(Collected data entries)
--- START ---

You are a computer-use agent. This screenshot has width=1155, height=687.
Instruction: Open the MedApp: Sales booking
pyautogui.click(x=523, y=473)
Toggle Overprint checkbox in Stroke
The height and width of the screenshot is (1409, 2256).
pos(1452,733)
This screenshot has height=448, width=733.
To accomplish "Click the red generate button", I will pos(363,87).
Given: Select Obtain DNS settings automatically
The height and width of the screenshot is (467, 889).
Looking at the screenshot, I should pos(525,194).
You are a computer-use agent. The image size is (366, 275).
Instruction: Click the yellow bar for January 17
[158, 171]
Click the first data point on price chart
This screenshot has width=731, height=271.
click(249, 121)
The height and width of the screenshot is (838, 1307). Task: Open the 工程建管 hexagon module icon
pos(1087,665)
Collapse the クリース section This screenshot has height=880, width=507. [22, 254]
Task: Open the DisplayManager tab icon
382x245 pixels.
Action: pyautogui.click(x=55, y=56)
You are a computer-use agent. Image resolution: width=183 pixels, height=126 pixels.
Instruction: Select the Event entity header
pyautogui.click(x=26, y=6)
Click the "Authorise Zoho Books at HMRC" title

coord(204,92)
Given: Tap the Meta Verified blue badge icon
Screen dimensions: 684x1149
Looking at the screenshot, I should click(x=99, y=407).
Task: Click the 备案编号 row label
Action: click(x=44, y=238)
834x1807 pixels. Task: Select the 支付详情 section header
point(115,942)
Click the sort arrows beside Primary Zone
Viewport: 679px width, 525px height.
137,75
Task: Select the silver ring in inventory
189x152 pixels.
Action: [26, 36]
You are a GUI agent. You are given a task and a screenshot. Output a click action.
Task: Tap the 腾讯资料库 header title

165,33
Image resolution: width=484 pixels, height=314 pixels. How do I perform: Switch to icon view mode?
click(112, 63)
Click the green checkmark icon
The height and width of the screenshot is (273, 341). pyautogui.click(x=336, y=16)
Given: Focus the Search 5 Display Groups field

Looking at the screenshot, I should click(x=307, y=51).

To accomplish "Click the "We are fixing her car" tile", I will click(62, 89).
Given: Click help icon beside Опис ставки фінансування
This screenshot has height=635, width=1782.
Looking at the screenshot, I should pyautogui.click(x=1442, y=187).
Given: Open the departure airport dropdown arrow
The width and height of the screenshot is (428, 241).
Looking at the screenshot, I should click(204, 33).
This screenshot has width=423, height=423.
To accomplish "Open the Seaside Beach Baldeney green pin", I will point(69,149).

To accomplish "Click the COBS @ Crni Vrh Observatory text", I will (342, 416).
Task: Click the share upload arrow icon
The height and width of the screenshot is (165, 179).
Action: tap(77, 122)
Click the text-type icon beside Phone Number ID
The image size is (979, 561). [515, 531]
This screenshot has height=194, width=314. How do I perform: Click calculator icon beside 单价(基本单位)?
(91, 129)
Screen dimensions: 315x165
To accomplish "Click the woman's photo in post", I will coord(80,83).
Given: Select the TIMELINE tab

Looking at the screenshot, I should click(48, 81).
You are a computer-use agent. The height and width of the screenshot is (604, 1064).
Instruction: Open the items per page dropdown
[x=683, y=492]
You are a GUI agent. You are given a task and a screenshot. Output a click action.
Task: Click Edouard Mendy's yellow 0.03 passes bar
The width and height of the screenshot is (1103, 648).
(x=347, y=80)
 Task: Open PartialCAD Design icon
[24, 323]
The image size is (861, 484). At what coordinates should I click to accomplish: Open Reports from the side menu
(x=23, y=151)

--- END ---

Task objective
From the entries above, print the lines beginning at the one with "Task: Open the DisplayManager tab icon" and stopping after the one with "You are a computer-use agent. Image", exactly as written and with nothing else.

Your response
Task: Open the DisplayManager tab icon
382x245 pixels.
Action: pyautogui.click(x=55, y=56)
You are a computer-use agent. Image resolution: width=183 pixels, height=126 pixels.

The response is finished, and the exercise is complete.